> [TO BE DONE] List each line of the material below that contains the word "Instruction".

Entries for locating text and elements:

::::::

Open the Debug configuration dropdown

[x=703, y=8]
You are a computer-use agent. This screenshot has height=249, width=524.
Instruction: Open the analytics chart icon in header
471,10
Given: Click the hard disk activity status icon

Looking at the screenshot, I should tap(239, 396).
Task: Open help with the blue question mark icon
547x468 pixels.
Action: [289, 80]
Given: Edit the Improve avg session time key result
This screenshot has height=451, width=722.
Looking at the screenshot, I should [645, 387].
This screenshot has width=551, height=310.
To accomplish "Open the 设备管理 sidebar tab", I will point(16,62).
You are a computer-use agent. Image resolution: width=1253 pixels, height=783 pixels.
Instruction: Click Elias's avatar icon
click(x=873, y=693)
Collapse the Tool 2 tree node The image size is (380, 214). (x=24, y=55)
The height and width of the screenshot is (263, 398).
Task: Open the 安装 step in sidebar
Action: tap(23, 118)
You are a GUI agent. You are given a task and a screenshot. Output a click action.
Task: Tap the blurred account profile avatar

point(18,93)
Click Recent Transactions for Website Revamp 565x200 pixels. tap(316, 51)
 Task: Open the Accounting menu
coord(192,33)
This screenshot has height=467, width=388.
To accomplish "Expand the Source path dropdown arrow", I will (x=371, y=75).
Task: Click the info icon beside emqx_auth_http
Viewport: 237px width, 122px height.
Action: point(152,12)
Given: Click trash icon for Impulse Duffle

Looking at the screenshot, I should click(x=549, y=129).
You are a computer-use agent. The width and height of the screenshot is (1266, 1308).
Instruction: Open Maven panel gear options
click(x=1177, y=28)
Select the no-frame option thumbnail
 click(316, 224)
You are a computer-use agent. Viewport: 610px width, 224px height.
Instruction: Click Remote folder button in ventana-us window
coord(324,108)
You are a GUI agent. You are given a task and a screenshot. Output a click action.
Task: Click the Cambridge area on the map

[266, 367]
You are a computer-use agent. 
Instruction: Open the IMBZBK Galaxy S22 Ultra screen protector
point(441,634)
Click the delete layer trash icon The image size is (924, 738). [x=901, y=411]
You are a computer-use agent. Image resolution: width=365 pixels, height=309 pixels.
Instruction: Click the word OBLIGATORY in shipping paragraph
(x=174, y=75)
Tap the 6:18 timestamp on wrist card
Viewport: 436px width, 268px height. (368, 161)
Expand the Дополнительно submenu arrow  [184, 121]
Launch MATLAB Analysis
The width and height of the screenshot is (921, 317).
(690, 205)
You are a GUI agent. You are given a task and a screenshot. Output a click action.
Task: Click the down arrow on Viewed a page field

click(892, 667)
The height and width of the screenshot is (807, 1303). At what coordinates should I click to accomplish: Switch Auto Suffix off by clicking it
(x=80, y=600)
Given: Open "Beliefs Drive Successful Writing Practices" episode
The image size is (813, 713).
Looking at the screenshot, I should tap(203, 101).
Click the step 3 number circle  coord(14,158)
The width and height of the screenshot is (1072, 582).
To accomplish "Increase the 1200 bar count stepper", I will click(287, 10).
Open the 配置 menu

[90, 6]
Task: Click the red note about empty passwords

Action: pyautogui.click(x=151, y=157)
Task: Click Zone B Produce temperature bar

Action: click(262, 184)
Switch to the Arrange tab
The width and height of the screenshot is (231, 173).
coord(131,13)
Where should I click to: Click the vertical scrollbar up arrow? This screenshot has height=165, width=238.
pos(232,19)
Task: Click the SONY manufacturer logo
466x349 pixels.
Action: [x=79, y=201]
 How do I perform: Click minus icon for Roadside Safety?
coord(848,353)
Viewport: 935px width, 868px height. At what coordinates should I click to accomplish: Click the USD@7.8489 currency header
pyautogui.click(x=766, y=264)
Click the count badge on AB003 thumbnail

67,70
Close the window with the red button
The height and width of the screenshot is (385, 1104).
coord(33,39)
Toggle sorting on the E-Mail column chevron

::::::

> [RESULT FOR THIS TASK]
Instruction: Open the analytics chart icon in header
Instruction: Click Elias's avatar icon
Instruction: Open Maven panel gear options
Instruction: Click Remote folder button in ventana-us window
Instruction: Open the IMBZBK Galaxy S22 Ultra screen protector
Instruction: Click the word OBLIGATORY in shipping paragraph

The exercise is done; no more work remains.